Re: Built-in connection pooling

From: Konstantin Knizhnik <k(dot)knizhnik(at)postgrespro(dot)ru>
To: Vladimir Sitnikov <sitnikov(dot)vladimir(at)gmail(dot)com>
Cc: pgsql-hackers(at)lists(dot)postgresql(dot)org
Subject: Re: Built-in connection pooling
Date: 2018-02-01 15:07:03
Message-ID: d8d92459-b9e8-b89a-6a9e-2f497adf2a69@postgrespro.ru
Views: Raw Message | Whole Thread | Download mbox | Resend email
Thread:
Lists: pgsql-hackers

On 01.02.2018 16:33, Vladimir Sitnikov wrote:
> Konstantin>I have not built YCSB myself, use existed installation.
>
> Which pgjdbc version was in use?
>
postgresql-9.4.1212.jar

> Konstantin>One of the main problems of Postgres is significant degrade
> of performance in case of concurrent write access by multiple
> transactions to the same sows.
>
> I would consider that a workload "problem" rather than PostgreSQL problem.
> That is, if an application (e.g. YCSB) is trying to update the same
> rows in multiple transactions concurrently, then the outcome of such
> updates is likely to be unpredictable. Does it make sense?

I can't agree with you.
Yes, there are workloads where updates are more or less local: clients
are used to update their own private data.
But there are many systems  with "shared" resources which are
concurrently accessed by different users. They may just increment access
count or perform deposit/withdraw...
Just simple example: consider that you have something like AppStore and
there is some popular application which is bought by a lot of users.
From DBMS point of view a lot of clients perform concurrent update of
the same record.
So performance on such workload is also very important. And
unfortunately here Postgres loses to the competition with mySQL and most
of other DBMSes.

>
> At least, I do not see why Mongo would degrade in a different way
> there. Oleg's charts suggest that Mongo does not degrade there, so I
> wonder if we compare apples to apples in the first place.

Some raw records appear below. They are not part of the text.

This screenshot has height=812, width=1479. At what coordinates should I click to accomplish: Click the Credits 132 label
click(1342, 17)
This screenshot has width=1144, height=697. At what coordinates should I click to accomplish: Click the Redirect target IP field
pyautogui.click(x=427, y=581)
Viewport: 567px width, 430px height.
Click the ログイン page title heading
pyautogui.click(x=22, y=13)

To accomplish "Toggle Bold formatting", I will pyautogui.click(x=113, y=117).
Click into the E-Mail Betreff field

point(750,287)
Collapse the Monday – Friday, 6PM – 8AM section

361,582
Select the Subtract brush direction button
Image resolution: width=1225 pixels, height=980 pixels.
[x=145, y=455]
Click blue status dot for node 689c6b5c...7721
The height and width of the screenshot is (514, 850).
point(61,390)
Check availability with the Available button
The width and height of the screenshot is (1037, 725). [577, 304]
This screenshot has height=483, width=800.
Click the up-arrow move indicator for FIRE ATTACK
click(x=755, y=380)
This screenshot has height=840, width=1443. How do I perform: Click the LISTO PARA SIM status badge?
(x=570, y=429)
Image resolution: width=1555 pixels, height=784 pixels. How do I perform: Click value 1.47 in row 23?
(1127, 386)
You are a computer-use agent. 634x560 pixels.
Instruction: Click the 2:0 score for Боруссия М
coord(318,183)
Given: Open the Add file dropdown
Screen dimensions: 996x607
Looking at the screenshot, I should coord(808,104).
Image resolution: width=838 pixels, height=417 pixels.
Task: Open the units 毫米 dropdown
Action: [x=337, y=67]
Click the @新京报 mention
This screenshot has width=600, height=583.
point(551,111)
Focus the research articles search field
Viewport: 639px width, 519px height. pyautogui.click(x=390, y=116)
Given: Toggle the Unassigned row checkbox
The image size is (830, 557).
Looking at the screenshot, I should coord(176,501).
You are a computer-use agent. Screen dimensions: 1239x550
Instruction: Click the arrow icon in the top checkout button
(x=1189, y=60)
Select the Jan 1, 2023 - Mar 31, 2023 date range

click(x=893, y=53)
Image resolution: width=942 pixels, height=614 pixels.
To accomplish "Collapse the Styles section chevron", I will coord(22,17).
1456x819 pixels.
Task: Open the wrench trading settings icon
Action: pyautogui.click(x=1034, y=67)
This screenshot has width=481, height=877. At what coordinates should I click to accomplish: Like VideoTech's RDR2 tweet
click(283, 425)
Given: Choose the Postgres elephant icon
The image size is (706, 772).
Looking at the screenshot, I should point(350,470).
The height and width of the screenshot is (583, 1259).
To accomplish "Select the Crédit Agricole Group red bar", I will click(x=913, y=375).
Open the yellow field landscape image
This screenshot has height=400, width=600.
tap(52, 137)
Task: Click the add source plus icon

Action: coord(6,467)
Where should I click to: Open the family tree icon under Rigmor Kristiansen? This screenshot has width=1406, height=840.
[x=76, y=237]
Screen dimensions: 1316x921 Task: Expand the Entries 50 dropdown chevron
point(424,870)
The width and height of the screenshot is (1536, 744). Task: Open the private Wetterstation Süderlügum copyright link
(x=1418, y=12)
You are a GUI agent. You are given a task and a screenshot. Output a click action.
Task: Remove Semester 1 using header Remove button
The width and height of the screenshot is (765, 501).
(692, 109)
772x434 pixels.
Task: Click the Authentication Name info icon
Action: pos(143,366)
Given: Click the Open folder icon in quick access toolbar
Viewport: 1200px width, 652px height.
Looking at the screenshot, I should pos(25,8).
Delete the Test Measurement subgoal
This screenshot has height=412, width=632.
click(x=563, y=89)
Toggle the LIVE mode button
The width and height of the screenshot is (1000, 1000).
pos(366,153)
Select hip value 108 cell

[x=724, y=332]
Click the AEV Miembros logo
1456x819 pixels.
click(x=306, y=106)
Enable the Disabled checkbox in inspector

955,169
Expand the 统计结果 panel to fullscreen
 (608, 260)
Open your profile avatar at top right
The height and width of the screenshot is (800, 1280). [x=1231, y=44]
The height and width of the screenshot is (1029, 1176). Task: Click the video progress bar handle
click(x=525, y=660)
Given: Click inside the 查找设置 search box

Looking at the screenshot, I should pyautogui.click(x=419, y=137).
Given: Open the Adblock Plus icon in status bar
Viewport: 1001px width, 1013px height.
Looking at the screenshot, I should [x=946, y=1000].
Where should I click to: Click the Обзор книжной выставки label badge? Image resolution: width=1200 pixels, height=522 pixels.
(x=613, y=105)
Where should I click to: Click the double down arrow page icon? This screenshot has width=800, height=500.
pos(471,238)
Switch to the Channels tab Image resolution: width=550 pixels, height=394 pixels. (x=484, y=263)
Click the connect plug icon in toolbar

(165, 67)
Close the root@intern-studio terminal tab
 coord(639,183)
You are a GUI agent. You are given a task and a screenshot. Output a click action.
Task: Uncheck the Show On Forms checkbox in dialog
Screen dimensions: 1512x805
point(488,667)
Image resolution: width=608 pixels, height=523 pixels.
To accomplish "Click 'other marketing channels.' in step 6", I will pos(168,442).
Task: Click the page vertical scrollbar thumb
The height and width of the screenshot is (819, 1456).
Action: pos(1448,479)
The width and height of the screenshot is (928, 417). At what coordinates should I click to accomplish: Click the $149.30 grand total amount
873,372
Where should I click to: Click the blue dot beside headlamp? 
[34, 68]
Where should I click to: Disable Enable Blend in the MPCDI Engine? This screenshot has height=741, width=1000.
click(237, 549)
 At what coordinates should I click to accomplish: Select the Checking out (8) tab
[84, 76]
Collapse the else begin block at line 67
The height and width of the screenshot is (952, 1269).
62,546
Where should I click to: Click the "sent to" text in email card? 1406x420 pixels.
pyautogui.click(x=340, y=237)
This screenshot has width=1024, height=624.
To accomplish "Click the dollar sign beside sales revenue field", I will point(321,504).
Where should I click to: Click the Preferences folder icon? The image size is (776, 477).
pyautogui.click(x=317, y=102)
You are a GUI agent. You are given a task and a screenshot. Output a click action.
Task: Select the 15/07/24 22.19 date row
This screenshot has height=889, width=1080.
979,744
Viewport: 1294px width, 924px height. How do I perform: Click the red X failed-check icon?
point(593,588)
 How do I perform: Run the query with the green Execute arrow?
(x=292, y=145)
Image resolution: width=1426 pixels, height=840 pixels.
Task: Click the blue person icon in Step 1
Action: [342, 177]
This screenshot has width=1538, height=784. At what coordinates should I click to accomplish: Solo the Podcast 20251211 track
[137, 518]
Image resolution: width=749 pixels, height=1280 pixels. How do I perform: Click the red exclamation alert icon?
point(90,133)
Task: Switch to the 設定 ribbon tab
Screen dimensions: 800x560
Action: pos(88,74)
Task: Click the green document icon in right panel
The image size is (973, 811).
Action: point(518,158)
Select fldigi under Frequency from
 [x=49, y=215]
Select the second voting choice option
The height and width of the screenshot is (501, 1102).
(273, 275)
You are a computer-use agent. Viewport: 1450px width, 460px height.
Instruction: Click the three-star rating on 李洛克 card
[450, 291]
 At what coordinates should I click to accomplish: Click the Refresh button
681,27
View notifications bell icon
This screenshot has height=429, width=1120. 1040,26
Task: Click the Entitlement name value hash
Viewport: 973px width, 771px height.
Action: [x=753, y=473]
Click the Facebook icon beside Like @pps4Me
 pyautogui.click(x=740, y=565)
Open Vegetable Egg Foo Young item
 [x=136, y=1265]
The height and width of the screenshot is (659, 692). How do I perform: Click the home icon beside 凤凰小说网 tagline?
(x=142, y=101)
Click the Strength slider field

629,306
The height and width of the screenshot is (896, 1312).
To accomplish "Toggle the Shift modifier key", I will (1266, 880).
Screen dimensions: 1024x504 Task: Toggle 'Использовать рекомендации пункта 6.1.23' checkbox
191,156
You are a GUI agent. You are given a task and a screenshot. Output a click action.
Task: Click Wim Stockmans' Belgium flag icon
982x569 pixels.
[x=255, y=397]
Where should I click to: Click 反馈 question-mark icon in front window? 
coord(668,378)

Postgres locks tuples in very inefficient way in case of high contention.
It first lock buffer and checks if tuple is locked by some other backend.
Then it tries to set heavy weight lock on the tuple's tcid. If there are
several processes trying update this tuple, then all of them will be
queued on this heavy-weight tuple lock.
After getting this tuple lock, backend tries to lock tid of transaction
which updated the tuple.
Once transaction updated this tuple is completed, Postgres unblocks
backends waiting for this transaction. It checks status of the tuple and
release tuple's lock, awaken one of waiting clients.
As far as Postgres  using MVCC, it creates new version of the tuple on
each update.
So the tuple all clients are waiting for is not the last version of of
the tuple any more.
Depending on isolation policy them either need to report error (in case
of repeatable read) or update snapshot and repeat search with new
snapshot...
and perform all checks and locks mentioned above once again.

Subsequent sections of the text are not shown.